EU-Europa wird mehr und mehr zu einer Festung ausgebaut, die jedoch einen anderen Charakter hat, als diese vielbemühte Analogie suggeriert. Die "Mauern" der EU sind nicht absolut unüberwindlich, sie sollen es gar nicht sein, sondern sie stehen für ein Grenzregime, das nicht zuletzt aus Gründen der Druckentlastung für die Gebiete außerhalb der Mauern, aber auch des Arbeitskräftezuzugs nach innen eine geregelte Zuwanderung ermöglicht. Auch die neuen Frontex-Mitarbeiter werden die fast 66.000 Kilometer See- und gut 13.000 Kilometer Landgrenze der Europäischen Union nicht lückenlos bewachen können. Aber das Gros der Menschen, die einreisen würden, verstellten die EU und ihre Mitglieder ihnen nicht auf verschiedene Weise den Weg, wird durch diese und weitere Maßnahmen aufgehalten.

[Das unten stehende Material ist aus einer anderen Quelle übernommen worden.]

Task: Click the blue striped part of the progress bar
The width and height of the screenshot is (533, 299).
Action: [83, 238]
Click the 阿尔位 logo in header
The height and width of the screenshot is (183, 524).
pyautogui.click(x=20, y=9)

Dazu gehört die Einrichtung von Lagern im Vorfeld des Territoriums der EU-Mitgliedstaaten, sogenannten Auffanglagern oder "Hot spots", beispielsweise in Marokko, Tunesien und Libyen, sowie darüber hinaus die Finanzierung von Maßnahmen zur Grenzsicherung und Migrationsverhinderung in einer Reihe afrikanischer Länder. Es werden Menschen, die nach EU-Europa weiterziehen wollen, bereits in der Sahelzone gestoppt. Kein Flüchtling würde solche Lager freiwillig aufsuchen. Das bedeutet, daß Gewalt angewendet werden müßte, um die Menschen einzusammeln, in eines dieser Lager zu stecken und dort solange festzuhalten, bis ihre Asylanträge bearbeitet sind. Im übrigen lehnen Länder wie Tunesien die Einrichtung von dauerhaften Lagern auf ihrem Territorium ab.

Auch wenn andere Punkte von Oettingers Haushaltsplan in den Medien sehr viel breiter diskutiert werden als die Frontex-Aufstockung, wird damit ein folgenreicher Schritt unternommen. Der Haushaltskommissar hat anscheinend die Gunst der Stunde genutzt, in der in Europa Stimmung gegen "die Fremden", die angeblich nicht zu uns gehören, gemacht wird, und ist mit der 500prozentigen Erhöhung des Frontex-Personals weit über das hinausgegangen, was bislang selbst seitens der EU-Kommission ins Gespräch gebracht worden war. Eher hätte man mit einer Verdoppelung des Mitarbeiterstabs gerechnet.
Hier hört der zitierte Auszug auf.